Penerapan cukai plastik dan minuman berpemanis yang semula akan diterapkan pada tahun ini berpeluang kembali ditunda menjadi tahun depan. Direktur Jenderal Bea dan Cukai (DJBC) Kementerian Keuangan Askolani mengatakan pihaknya masih wait and see untuk menerapkan kedua jenis cukai baru ini karena mempertimbangkan pemulihan ekonomi dan kondisi daya beli masyarakat.
"Kami akan menyesuaikan dengan arahan pimpinan, apakah bisa dilaksanakan pada akhir 2022 atau kemudian dibawa ke tahun depan.

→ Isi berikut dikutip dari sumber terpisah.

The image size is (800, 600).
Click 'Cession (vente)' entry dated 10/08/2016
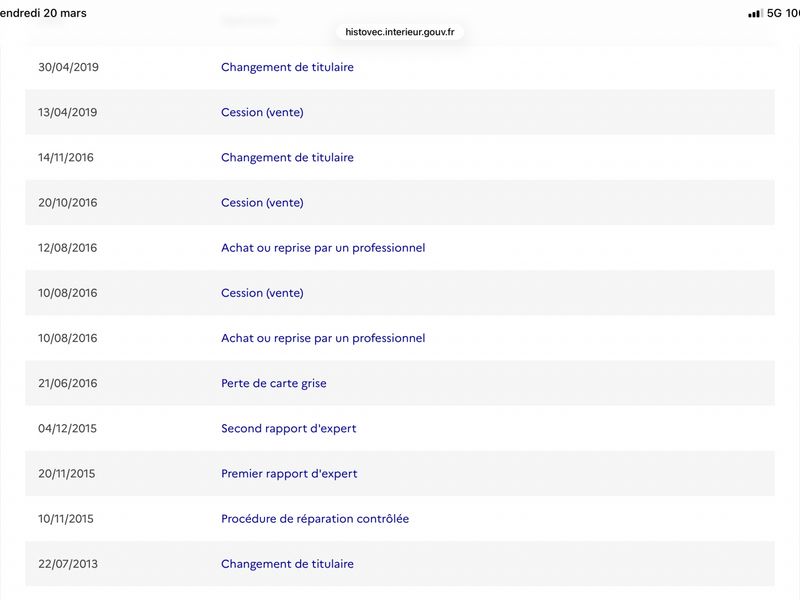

Kami buka semua opsinya, melihat kondisi riil yang dihadapi pelaku usaha dan juga masyarakat," kata Askolani dalam Rapat Dengar Pendapat (RDP) dengan Komisi XI DPR RI, Senin (4/4).
Ia menegaskan, ekstensifikasi cukai ini tidak semata-mata mengejar target peningkatan penerimaan negara. Penerapannya juga perlu mempertimbangkan aspek dukungan terhadap pemulihan ekonomi.
Pernyataan tersebut disampaikan Askolani setelah Anggota Komisi XI DPR RI fraksi Golkar Puteri Anetta Komarudin meminta pemerintah untuk mencermati kondisi pemulihan ekonomi sebelum memulai penerapan jenis cukai baru ini. Menurut dia, konsumsi masyarakat belum pulih dan terjadi kenaikan tarif di beberapa sektor.
"Kami berharap rencana ini bisa diberlakukan apabila konsumsi dan daya beli masyarakat telah sepenuhnya pulih sehingga tidak membebani masyarakat," ujarnya.
Rencana pengenaan cukai baru ini kembali digulirkan Menteri Keuangan Sri Mulyani pada tahun lalu. Pemerintah bahkan telah memasang target penerimaan dari cukai plastik dan minuman berpemanis dalam APBN 2022. Berdasarkan nota keuangan APBN 2022, target penerimaan dari cukai minuman berpemanis ditetapkan sebesar Rp 1,5 triliun, sementara cukai plastik sebesar Rp 1,9 triliun.
Analis Kebijakan Badan Kebijakan Fiskal Kementerian Keuangan Sarno mengatakan, cukai minuman berpemanis akan dibahas dengan DPR RI dalam rangka penyusunan Rancangan Anggaran Pendapatan dan Belanja Negara (RAPBN) 2023.
"Yang perlu kami lakukan dalam waktu dekat setelah mendapat arahan pasti dari Bu Menkeu adalah, apakah akan segera eksekusi, kami akan segera sampaikan surat permohonan persetujuan dari Komisi XI DPR," kata Sarno dalam Webinar Urgensi Implementasi Kebijakan Cukai Minuman Berpemanis Dalam Kemasan di Indonesia, Kamis (31/3).
Sarno menilai penerapan cukai dapat masuk dalam rencana APBN Perubahan 2022 jika diskusi dengan DPR dapat berlangsung dengan cepat. Ia memastikan perluasan atau ekstensifikasi barang kena cukai, terutama produk pangan yang berisiko tinggi terhadap kesehatan dengan mengandung garam, gula, dan lemak tinggi telah sesuai dengan amanah Rencana Pembangunan Jangka Menengah 2020-2024.
Ia berharap penerapan cukai MBDK diharapkan dapat meningkatkan kualitas Sumber Daya Manusia (SDM) dan memperkuat ketahanan ekonomi untuk pertumbuhan yang berkualitas. Sarno juga memastikan cukai MBDK akan dapat diterapkan pada jenis minuman yang kandungan gulanya melampaui batas atas yang ditetapkan pemerintah. Saat ini, pemerintah masih berdiskusi terkait batas maksimal kandungan gula dalam minuman.
"Kami ingin minuman dengan kadar gula lebih tinggi dikenakan tarif yang lebih tinggi. Cuma kira-kira kita ingin membuat threshold juga, seberapa besar kandungan gula yang masih aman dikonsumsi sehingga tidak dikenakan cukai," ujarnya.